For each entry below, output it exactly as it stands.

-------

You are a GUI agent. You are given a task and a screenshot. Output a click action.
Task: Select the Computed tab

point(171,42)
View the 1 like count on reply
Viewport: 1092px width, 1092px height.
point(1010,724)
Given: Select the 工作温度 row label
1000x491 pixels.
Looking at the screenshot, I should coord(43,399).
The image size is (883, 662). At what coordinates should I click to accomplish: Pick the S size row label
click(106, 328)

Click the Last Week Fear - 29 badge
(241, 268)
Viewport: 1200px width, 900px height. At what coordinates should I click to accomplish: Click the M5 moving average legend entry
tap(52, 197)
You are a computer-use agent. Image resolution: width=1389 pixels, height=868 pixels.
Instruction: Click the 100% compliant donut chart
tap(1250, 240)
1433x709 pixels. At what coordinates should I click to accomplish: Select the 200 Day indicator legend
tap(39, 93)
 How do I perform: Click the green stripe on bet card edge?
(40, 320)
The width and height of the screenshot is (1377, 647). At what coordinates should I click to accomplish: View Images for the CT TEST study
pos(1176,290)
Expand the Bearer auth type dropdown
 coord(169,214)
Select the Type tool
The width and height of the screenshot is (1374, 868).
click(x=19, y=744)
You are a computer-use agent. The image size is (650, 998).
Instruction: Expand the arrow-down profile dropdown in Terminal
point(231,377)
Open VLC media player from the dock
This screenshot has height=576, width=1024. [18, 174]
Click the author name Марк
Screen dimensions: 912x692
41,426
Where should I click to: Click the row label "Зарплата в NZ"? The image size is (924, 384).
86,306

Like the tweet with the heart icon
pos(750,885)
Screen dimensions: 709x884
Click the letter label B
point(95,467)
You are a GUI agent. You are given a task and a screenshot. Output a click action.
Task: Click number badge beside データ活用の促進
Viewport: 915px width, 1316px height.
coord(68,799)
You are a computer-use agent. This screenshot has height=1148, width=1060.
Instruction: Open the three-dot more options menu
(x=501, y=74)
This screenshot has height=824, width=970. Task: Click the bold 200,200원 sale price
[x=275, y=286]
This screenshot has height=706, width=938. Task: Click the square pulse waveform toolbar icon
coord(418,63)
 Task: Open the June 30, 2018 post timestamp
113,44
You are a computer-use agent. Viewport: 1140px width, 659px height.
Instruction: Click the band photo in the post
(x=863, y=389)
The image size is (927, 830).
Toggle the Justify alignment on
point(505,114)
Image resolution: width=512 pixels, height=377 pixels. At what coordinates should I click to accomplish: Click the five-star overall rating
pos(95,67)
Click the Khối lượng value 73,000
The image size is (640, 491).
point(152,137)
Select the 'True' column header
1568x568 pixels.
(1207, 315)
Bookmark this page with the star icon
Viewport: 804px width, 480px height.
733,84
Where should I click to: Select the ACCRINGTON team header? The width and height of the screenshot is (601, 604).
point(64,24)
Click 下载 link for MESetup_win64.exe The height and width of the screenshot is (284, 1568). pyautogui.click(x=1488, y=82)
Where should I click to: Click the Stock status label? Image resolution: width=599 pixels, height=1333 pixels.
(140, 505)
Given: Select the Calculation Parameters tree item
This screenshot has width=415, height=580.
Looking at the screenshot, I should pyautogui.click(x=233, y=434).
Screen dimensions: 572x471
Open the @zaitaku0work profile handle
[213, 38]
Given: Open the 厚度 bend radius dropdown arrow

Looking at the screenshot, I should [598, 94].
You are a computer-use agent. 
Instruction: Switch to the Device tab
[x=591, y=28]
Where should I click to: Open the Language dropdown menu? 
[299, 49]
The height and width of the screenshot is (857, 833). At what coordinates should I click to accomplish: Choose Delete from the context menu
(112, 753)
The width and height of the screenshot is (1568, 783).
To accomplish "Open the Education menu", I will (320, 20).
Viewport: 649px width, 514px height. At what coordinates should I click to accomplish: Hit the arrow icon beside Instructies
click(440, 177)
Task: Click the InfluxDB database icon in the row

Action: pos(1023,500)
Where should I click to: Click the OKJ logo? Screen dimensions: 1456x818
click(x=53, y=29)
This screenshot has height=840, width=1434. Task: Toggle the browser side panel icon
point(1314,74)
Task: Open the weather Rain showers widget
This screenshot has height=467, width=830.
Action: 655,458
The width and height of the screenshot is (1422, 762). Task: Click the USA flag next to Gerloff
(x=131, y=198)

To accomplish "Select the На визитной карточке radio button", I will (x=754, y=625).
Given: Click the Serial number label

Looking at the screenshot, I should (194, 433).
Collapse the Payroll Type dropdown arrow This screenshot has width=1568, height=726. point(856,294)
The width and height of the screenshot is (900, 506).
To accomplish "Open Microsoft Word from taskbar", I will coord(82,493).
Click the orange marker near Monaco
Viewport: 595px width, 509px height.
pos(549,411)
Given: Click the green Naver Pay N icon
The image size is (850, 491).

-------

§ **OUTPUT OF THE EXERCISE**
You are a GUI agent. You are given a task and a screenshot. Output a click action.
Task: Select the Computed tab

point(171,42)
View the 1 like count on reply
Viewport: 1092px width, 1092px height.
point(1010,724)
Given: Select the 工作温度 row label
1000x491 pixels.
Looking at the screenshot, I should coord(43,399).
The image size is (883, 662). At what coordinates should I click to accomplish: Pick the S size row label
click(106, 328)

Click the Last Week Fear - 29 badge
(241, 268)
Viewport: 1200px width, 900px height. At what coordinates should I click to accomplish: Click the M5 moving average legend entry
tap(52, 197)
You are a computer-use agent. Image resolution: width=1389 pixels, height=868 pixels.
Instruction: Click the 100% compliant donut chart
tap(1250, 240)
1433x709 pixels. At what coordinates should I click to accomplish: Select the 200 Day indicator legend
tap(39, 93)
 How do I perform: Click the green stripe on bet card edge?
(40, 320)
The width and height of the screenshot is (1377, 647). At what coordinates should I click to accomplish: View Images for the CT TEST study
pos(1176,290)
Expand the Bearer auth type dropdown
 coord(169,214)
Select the Type tool
The width and height of the screenshot is (1374, 868).
click(x=19, y=744)
You are a computer-use agent. The image size is (650, 998).
Instruction: Expand the arrow-down profile dropdown in Terminal
point(231,377)
Open VLC media player from the dock
This screenshot has height=576, width=1024. [18, 174]
Click the author name Марк
Screen dimensions: 912x692
41,426
Where should I click to: Click the row label "Зарплата в NZ"? The image size is (924, 384).
86,306

Like the tweet with the heart icon
pos(750,885)
Screen dimensions: 709x884
Click the letter label B
point(95,467)
You are a GUI agent. You are given a task and a screenshot. Output a click action.
Task: Click number badge beside データ活用の促進
Viewport: 915px width, 1316px height.
coord(68,799)
You are a computer-use agent. This screenshot has height=1148, width=1060.
Instruction: Open the three-dot more options menu
(x=501, y=74)
This screenshot has height=824, width=970. Task: Click the bold 200,200원 sale price
[x=275, y=286]
This screenshot has height=706, width=938. Task: Click the square pulse waveform toolbar icon
coord(418,63)
 Task: Open the June 30, 2018 post timestamp
113,44
You are a computer-use agent. Viewport: 1140px width, 659px height.
Instruction: Click the band photo in the post
(x=863, y=389)
The image size is (927, 830).
Toggle the Justify alignment on
point(505,114)
Image resolution: width=512 pixels, height=377 pixels. At what coordinates should I click to accomplish: Click the five-star overall rating
pos(95,67)
Click the Khối lượng value 73,000
The image size is (640, 491).
point(152,137)
Select the 'True' column header
1568x568 pixels.
(1207, 315)
Bookmark this page with the star icon
Viewport: 804px width, 480px height.
733,84
Where should I click to: Select the ACCRINGTON team header? The width and height of the screenshot is (601, 604).
point(64,24)
Click 下载 link for MESetup_win64.exe The height and width of the screenshot is (284, 1568). pyautogui.click(x=1488, y=82)
Where should I click to: Click the Stock status label? Image resolution: width=599 pixels, height=1333 pixels.
(140, 505)
Given: Select the Calculation Parameters tree item
This screenshot has width=415, height=580.
Looking at the screenshot, I should pyautogui.click(x=233, y=434).
Screen dimensions: 572x471
Open the @zaitaku0work profile handle
[213, 38]
Given: Open the 厚度 bend radius dropdown arrow

Looking at the screenshot, I should [598, 94].
You are a computer-use agent. 
Instruction: Switch to the Device tab
[x=591, y=28]
Where should I click to: Open the Language dropdown menu? 
[299, 49]
The height and width of the screenshot is (857, 833). At what coordinates should I click to accomplish: Choose Delete from the context menu
(112, 753)
The width and height of the screenshot is (1568, 783).
To accomplish "Open the Education menu", I will (320, 20).
Viewport: 649px width, 514px height. At what coordinates should I click to accomplish: Hit the arrow icon beside Instructies
click(440, 177)
Task: Click the InfluxDB database icon in the row

Action: pos(1023,500)
Where should I click to: Click the OKJ logo? Screen dimensions: 1456x818
click(x=53, y=29)
This screenshot has height=840, width=1434. Task: Toggle the browser side panel icon
point(1314,74)
Task: Open the weather Rain showers widget
This screenshot has height=467, width=830.
Action: 655,458
The width and height of the screenshot is (1422, 762). Task: Click the USA flag next to Gerloff
(x=131, y=198)

To accomplish "Select the На визитной карточке radio button", I will (x=754, y=625).
Given: Click the Serial number label

Looking at the screenshot, I should (194, 433).
Collapse the Payroll Type dropdown arrow This screenshot has width=1568, height=726. point(856,294)
The width and height of the screenshot is (900, 506).
To accomplish "Open Microsoft Word from taskbar", I will coord(82,493).
Click the orange marker near Monaco
Viewport: 595px width, 509px height.
pos(549,411)
Given: Click the green Naver Pay N icon
The image size is (850, 491).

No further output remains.